The actual product had a mockup of a screen inside a standard-sized slot cabinet so they could see how the shoot would look in that limited space. And we’re not talking about the 62-inch curved screen behemoths we see in today’s casinos. This screen was around 12 inches from tip to tip (think the early Si Redd video poker games) with the silent movie flicker to them because it hadn’t been edited.

I knew almost instantly this wasn’t going to work because the technology just wasn’t there. In a later version they showed me—maybe the beta version—it had only improved a small amount, and in the lag between when the player hit the button and when the decision was made, you could have ordered a drink from the cocktail waitress—and had it delivered.

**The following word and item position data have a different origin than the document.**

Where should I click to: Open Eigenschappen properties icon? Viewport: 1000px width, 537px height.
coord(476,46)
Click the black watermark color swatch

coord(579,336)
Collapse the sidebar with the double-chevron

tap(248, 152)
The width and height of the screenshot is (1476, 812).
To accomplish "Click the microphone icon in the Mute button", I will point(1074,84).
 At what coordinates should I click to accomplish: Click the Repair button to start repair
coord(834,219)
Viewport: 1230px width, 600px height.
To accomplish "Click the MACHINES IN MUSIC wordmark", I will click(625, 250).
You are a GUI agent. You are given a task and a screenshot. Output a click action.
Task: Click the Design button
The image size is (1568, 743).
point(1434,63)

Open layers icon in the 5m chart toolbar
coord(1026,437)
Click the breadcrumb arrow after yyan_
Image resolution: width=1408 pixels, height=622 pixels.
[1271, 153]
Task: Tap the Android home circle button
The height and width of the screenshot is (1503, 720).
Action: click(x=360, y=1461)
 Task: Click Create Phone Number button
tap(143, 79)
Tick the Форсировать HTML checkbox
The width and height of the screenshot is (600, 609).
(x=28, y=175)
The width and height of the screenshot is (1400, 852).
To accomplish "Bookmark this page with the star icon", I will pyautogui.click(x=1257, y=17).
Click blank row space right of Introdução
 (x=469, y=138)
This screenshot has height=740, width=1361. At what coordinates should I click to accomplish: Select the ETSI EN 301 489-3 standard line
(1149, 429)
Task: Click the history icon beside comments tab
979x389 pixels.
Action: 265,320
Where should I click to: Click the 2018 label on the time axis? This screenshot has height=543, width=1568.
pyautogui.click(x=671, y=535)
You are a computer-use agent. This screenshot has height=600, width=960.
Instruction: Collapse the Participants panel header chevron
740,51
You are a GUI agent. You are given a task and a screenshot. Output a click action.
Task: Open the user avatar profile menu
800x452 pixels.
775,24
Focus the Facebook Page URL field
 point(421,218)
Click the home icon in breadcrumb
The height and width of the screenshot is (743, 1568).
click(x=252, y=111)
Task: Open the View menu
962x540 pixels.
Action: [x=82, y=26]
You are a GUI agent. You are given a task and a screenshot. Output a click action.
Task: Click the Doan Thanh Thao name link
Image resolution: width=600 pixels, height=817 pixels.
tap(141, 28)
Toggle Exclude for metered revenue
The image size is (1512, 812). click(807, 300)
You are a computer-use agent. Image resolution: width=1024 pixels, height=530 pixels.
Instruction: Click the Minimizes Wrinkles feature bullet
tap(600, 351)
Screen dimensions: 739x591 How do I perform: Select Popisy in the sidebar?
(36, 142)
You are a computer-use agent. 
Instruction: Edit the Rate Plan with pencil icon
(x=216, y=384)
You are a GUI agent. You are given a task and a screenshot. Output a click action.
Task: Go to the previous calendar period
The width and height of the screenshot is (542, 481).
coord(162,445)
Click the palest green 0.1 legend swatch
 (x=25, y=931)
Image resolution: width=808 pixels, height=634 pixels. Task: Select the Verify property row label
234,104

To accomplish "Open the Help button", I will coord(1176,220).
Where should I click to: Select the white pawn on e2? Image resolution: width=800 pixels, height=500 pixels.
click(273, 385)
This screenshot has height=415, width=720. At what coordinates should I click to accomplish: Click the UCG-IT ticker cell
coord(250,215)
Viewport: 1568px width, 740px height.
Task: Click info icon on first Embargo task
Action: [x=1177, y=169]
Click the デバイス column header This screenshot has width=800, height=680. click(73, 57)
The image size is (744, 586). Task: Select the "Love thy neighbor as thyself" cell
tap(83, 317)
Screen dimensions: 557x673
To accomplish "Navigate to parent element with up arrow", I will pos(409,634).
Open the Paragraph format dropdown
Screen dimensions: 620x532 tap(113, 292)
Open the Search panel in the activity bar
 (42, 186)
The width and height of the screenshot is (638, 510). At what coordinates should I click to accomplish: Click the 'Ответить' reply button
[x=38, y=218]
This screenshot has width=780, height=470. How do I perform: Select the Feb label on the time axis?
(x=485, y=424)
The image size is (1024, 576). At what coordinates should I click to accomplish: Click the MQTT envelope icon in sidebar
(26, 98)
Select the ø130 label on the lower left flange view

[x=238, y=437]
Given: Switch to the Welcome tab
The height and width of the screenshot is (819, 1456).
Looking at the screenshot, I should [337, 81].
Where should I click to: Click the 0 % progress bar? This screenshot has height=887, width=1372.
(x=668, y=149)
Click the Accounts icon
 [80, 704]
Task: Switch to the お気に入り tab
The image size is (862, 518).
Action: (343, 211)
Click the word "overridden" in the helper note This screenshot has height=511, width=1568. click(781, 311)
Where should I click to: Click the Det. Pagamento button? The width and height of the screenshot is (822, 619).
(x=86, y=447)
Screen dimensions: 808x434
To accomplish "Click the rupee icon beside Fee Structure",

But what did intrigue me were the “human” dealers and how they made the game fun. Now, these people were my friends, so I knew what they were like and their real-life personalities, but somehow I could imagine total strangers getting caught up in the game and developing a strange relationship with them. And these were just filmed people, not live and in person.

That’s why I’ve been so fascinated with the live dealer, an actual person that you can chat with, someone who does have a personality that interacts with the players. The executives I spoke with for this story tell me that there are players that wait for certain dealers on certain shifts because they have developed a relationship with them. It doesn’t sound creepy or like they are stalking; it just seems like they like the personal interaction when they recognize the dealer.

But again, we come back to technology. The product that my dealer colleagues were working on in Boston all those years ago didn’t cut it, not because it wasn’t a good idea, but because it was ahead of its time. The live dealer we see today is really only scratching the surface with its potential. What happens when you can match players with certain “type” of dealer? Or maybe the camaraderie that develops between a group of players can turn into a kind of “weeknight poker night” for those players? And to stretch it even further, we’ve been teased about the possibilities of immersive virtual reality, with or without the headsets, where you could waltz into a virtual casino, dressed to the nines, and sit down at an elegant baccarat game or a high-limit blackjack game and make a night of it.

Technology is a wonderful thing, but there are plenty of things we haven’t even imagined that can be delivered instantaneously to our best players. But even with this remarkable technology, nothing will beat the human touch, even if they’re just a group of sad-sack dealers from 1980s Atlantic City.